Aún con todo el cariño que se pueda tener a Robert Zemeckis –su filmografía en los 80 está plagada de películas emblemáticas: Tras el corazón verde (1984), la trilogía Regreso al futuro (1985-1990), ¿Quién engañó a Roger Rabbit? (1988), incluso su historia para Cuentos asombrosos (1985-1987)-, lo cierto es que la carrera del cineasta de Chicago tiene tantos hits como blows. Para poner títulos y no esconder la cabeza: Contact (1997), Lo que la verdad esconde (2000), Náufrago (2000), El vuelo (2012) o El desafío (The Walk) (2015), me parecen títulos que, sin amagar golpes a favor –el arranque de El vuelo, por ejemplo-, están más cerca del naufragio por empalago que otra cosa. Una tendencia que, de forma menos acuciante pero aún presente, está en su último trabajo, Bienvenidos a Marwen, la triste pero esperanzadora historia del dibujante y fotógrafo americano Mark Hogancamp, quién tras sufrir una brutal paliza por un puñado de rednecks, indignados por el hecho de que Hogancamp confesara vestir zapatos de aguja en la intimidad, pasó de dibujar a realizar fotografía de miniaturas, creando así “Marwencol”, una mini-ciudad belga que habita en la Segunda Guerra Mundial donde recrea batallas bélicas con muñecos basados en su reducido círculo social (hay un documental bastante chulo al respecto: Marwencol (2010) de Jeff Malmberg).
Con Steve Carell dando vida a Hogancamp –tanto en su versión real, como en la de muñeco animado-, la película de Zemeckis busca ser tanto un canto a la solidaridad como un puñetazo a la discriminación social, así como una canalización de la expiación del horror a través del arte. Vaya, que el mundo puede ser un sitio horrible, pero aun así no hay que perder nunca la esperanza, porque, por suerte, de vez en cuando hay suerte y uno encuentra gente buena de la que rodearse. El ejemplo de superación de Hogancamp, quién debido a los diversos traumatismos perdió la memoria de todo lo acaecido antes de la paliza, es absolutamente magnífico, de ahí que Zemeckis se fijara en el proyecto y coescribiera el guion junto a Caroline Thompson (habitual en los guiones de Tim Burton).
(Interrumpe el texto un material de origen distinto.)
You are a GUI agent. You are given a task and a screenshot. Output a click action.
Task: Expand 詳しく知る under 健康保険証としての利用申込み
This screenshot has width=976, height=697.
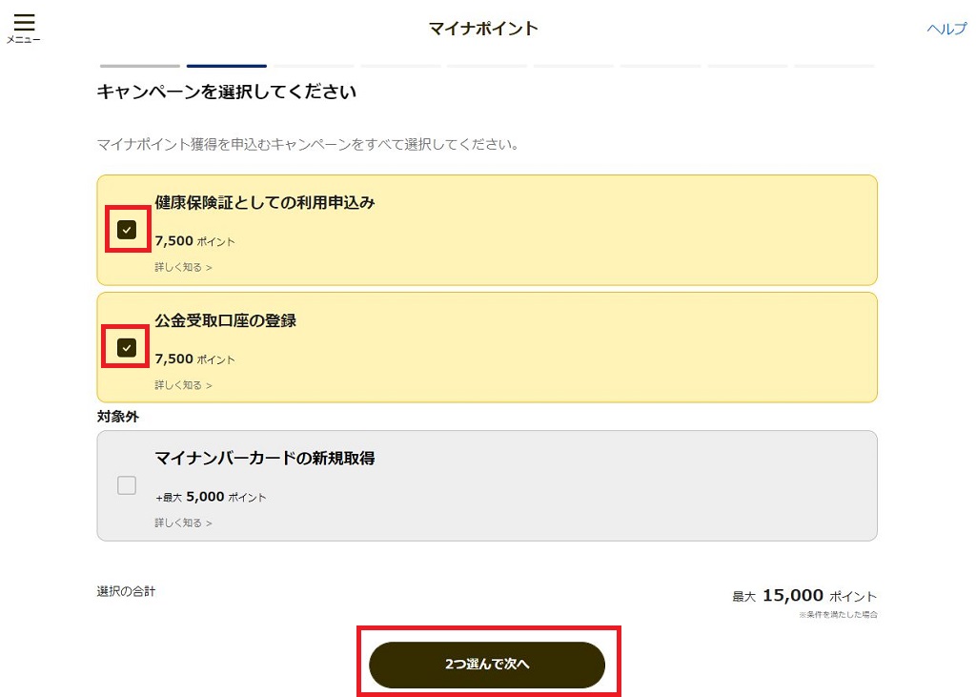[x=183, y=267]
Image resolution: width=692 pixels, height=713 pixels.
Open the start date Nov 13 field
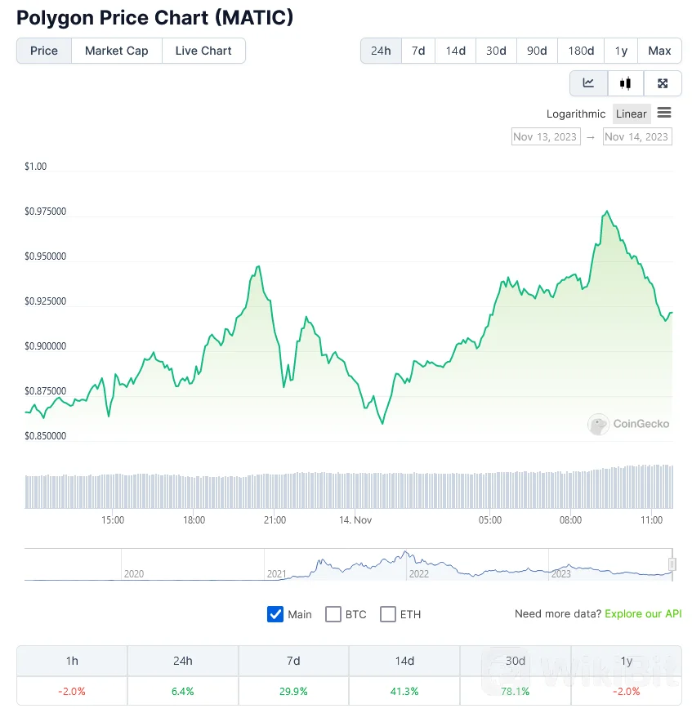545,136
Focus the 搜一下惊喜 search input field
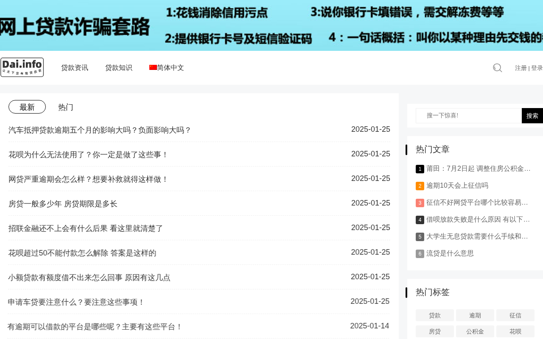Screen dimensions: 543x339 (468, 116)
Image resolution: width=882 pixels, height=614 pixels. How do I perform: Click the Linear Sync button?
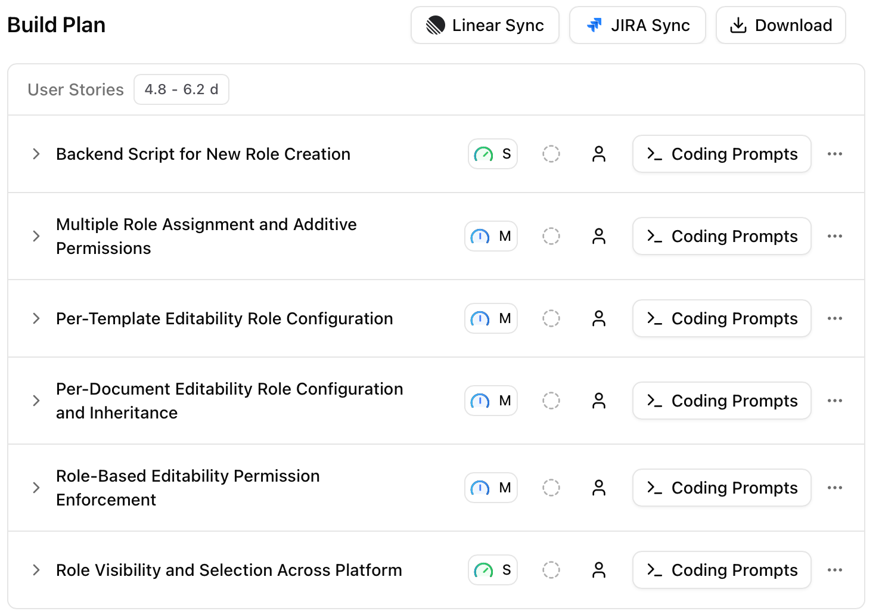coord(485,25)
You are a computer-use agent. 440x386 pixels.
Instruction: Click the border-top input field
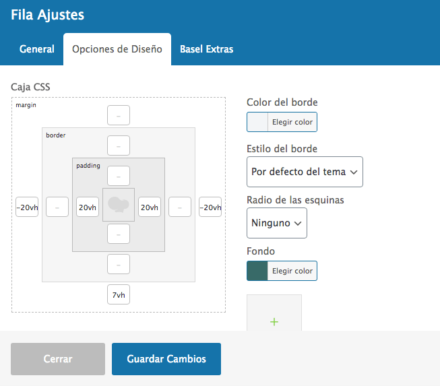(119, 146)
La película, así, se mueve entre el mundo real y el mundo de los muñecos, entre realidad y ficción (o, mejor, animación), creando vínculos narrativos y emocionales que sirvan tanto para entender mejor al protagonista como para explicar el desarrollo dramático de la acción. ¿Qué significa esto? Que en la realidad escindida de Hogancamp el mundo real es un sitio abominable, así que decide disociarse y habitar un mundo mágico donde, incluso frente a la violencia de la guerra ficticia, él se encuentro feliz (y con “stilettos”). Dicha dicotomía narrativa y estética (toda la parte con muñecos está contada a través de una bonita animación), que tan bien sirve como metáfora, crea un vacío en la estructura de la película: si bien la parte animada, es realmente interesante e, incluso, emocionante, la parte real es prácticamente un docudrama sobre el sufrimiento y la soledad. Vuelve el empalago y, con él, el aburrimiento. Convirtiendo en simple algo que debería ser mucho más exquisito.